シャープは7月29日、同社の公式オンラインストア「COCORO STORE」と、食材宅配サービス「ヘルシオデリ」が不正アクセスを受け、203件の個人情報が流出したと発表した。さらに同サイトへアクセスした人を、悪意のあるサイトへ誘導する不正な改ざんも見つかり、個人情報流出の可能性を否定できないケースは約10万人以上にのぼる。
個人情報の流出は合計203人。流出したのは氏名と郵便番号、住所、電話番号、メールアドレスなどの注文情報で、COCORO STOREで100人、ヘルシオデリで100人流出を確認している。登録住所と配送住所が異なる注文をした3人については、配送先に指定された氏名、郵便番号、住所、電話番号も流出している。クレジットカード情報は流出していないという。

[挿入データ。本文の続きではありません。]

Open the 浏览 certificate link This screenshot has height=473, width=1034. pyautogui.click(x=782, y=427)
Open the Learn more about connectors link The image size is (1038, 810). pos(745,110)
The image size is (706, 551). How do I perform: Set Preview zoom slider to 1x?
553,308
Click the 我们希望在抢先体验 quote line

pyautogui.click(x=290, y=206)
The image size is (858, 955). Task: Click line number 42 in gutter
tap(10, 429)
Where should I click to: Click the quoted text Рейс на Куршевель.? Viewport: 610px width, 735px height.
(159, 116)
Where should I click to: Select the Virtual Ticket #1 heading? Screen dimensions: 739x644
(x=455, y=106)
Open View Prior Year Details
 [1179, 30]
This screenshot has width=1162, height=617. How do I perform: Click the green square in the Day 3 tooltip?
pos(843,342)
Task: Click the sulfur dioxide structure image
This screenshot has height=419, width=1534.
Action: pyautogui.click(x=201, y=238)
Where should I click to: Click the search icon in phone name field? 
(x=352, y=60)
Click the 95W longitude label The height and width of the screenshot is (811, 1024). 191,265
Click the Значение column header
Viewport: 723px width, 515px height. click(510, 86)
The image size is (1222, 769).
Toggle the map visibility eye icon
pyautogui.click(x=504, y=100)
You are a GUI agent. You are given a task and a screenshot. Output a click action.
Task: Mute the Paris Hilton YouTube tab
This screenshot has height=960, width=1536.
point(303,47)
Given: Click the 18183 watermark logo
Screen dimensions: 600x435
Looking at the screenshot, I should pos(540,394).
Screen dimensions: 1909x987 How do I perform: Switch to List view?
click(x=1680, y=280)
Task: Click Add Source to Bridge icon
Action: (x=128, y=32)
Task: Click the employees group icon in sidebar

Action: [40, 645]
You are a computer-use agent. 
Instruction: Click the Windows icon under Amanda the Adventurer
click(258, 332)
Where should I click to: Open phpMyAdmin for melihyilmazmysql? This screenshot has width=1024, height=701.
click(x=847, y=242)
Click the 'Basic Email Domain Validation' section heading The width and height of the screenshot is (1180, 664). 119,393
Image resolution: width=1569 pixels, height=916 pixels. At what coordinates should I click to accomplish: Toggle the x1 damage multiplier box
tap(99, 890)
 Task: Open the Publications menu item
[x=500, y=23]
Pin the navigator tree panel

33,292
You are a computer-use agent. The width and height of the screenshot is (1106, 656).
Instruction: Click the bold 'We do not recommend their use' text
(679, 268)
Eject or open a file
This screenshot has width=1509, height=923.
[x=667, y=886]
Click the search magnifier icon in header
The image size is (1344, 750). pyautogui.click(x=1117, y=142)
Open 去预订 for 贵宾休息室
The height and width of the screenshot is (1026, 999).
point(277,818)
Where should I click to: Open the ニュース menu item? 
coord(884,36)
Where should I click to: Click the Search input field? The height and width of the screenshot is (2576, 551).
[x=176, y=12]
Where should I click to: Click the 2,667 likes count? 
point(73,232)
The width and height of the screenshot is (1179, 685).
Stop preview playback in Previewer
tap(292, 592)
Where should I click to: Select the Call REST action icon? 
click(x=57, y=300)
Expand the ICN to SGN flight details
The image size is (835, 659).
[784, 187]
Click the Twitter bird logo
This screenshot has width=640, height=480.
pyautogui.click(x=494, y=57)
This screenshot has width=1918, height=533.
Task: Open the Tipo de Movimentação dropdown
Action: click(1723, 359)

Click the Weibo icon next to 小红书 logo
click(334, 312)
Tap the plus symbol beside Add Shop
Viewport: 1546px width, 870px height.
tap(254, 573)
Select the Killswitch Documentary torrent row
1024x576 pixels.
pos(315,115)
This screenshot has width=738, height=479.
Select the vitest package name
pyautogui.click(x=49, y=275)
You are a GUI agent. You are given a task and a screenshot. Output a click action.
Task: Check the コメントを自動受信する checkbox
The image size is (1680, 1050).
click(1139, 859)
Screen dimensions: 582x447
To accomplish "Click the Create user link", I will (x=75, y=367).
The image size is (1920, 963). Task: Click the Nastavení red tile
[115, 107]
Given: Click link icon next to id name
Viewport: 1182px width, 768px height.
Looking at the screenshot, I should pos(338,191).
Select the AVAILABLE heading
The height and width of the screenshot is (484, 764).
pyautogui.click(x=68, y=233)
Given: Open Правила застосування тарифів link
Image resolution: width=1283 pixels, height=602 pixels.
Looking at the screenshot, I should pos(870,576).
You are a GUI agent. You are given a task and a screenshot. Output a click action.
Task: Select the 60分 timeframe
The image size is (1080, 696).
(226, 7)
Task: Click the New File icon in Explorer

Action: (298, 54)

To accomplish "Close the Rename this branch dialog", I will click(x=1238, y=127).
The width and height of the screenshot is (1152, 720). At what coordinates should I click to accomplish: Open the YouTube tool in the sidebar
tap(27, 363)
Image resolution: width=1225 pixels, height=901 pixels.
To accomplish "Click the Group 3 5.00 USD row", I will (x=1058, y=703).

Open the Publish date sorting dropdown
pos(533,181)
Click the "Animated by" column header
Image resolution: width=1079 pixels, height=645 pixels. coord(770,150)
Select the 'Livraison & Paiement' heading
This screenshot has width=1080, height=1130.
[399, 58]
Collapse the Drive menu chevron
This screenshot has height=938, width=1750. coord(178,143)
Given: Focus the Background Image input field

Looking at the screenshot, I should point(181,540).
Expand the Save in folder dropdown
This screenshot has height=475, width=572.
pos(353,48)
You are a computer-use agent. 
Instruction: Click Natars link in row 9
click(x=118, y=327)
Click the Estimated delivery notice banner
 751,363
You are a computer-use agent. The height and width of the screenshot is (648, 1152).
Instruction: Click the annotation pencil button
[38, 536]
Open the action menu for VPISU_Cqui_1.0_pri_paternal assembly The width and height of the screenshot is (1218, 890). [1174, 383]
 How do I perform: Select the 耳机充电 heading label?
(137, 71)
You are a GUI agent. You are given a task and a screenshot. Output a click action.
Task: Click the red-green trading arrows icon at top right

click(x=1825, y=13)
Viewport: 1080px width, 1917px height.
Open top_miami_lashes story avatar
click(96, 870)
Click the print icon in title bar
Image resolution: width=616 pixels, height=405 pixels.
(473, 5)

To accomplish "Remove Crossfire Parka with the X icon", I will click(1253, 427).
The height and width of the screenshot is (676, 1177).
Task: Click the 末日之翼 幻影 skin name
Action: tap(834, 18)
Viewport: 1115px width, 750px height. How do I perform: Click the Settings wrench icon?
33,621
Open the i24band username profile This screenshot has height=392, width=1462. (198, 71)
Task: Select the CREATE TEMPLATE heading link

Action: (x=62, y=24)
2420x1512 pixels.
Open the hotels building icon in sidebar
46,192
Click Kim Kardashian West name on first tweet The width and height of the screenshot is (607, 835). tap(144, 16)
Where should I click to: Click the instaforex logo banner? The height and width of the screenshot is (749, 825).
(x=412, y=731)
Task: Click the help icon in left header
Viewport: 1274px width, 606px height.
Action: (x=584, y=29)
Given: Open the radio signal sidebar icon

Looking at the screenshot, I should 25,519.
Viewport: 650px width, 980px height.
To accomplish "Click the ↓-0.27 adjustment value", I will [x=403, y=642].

悪意のあるサイトへ誘導され、強制的にウイルスをインストールされていた場合、「個人情報流出の可能性が否定できない」という人は26,654人。7月19日4時19分~7月22日10時52分の間に「COCORO STORE」でログインもしくは商品を注文した人が対象で、こちらは住所、氏名、電話番号、メールアドレス、パスワード、生年月日、性別、新規登録のクレジットカード情報が含まれている。
さらに上記時間帯にCOCORO STOREへアクセスした人のうち、ログインもしくは商品の注文を行っていない人(推定75,000人)についても「強制的にウイルスをインストールしている可能性を完全に否定できない」とし、OS搭載の対策ソフトなどでスキャンを行うよう呼びかけている。
今回の問題の原因は、「COCORO STOREとヘルシオデリで採用しているソフトウェアの脆弱性の悪用」。同社では、脆弱性に対して行われた攻撃は既に排除しており、脆弱性に対するソフトウェアアップデートも実施済みだという。
COCORO STOREとヘルシオデリのWebサイトは、不正アクセス判明後にすぐ一時停止。個人情報が流出した人や、該当期間にCOCORO STOREのWebサイトへログインした人には、7月29日から電子メールで連絡している。
シャープは「流出した個人情報の不正利用などの二次被害は確認されていないが、個人情報保護委員会への報告や警察への届出をしており、引き続き調査を進める」とのこと。専用の問い合わせ窓口でユーザーへの対応も行う。詳細は同社Webサイトを参照のこと。